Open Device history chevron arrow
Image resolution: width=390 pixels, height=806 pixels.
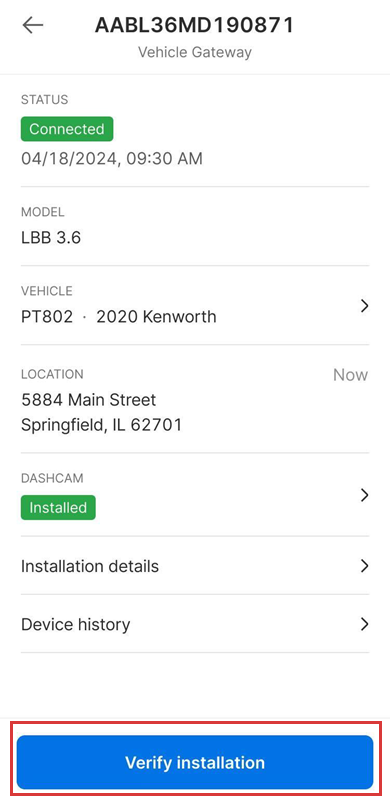pos(364,624)
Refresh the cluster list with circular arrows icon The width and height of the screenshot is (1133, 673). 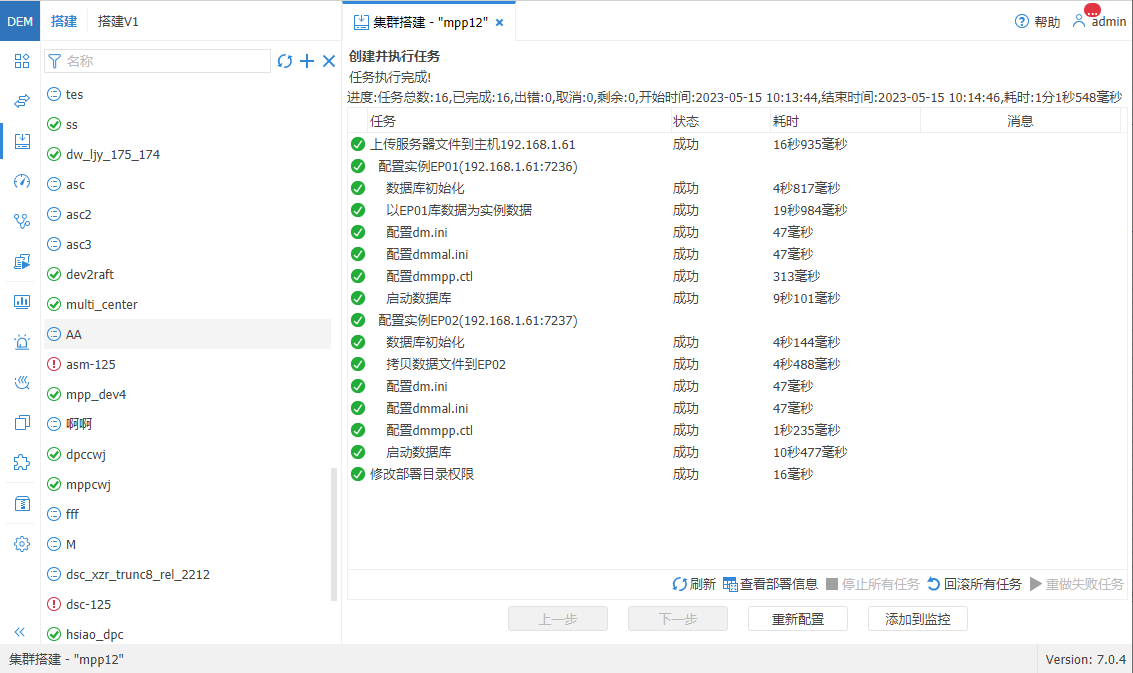click(285, 61)
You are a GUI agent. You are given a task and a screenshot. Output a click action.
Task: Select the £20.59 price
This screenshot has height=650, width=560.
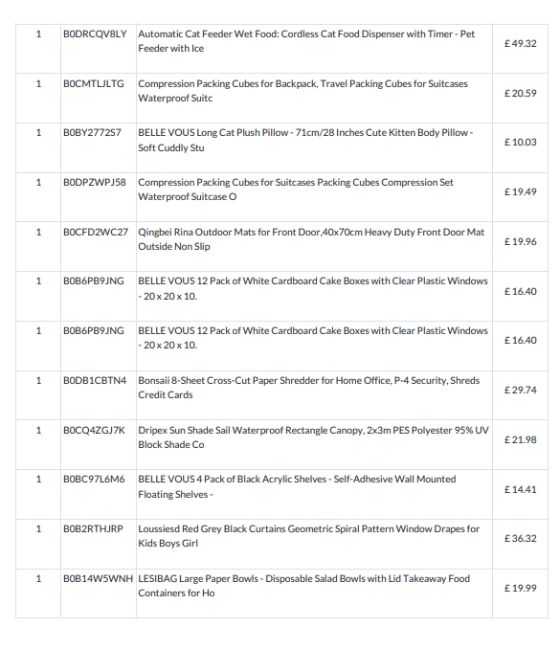pyautogui.click(x=520, y=93)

○ ○ ○ ○

# Goal
Can you rewrite the stretch of items from the line containing "You are a GUI" through the end of the items, changing "screenshot" to "image" and keeping everything else the same? Give only those lines, without the pictures.

# Answer to this exercise
You are a GUI agent. You are given a task and a image. Output a click action.
Task: Select the £20.59 price
This image has height=650, width=560.
pyautogui.click(x=520, y=93)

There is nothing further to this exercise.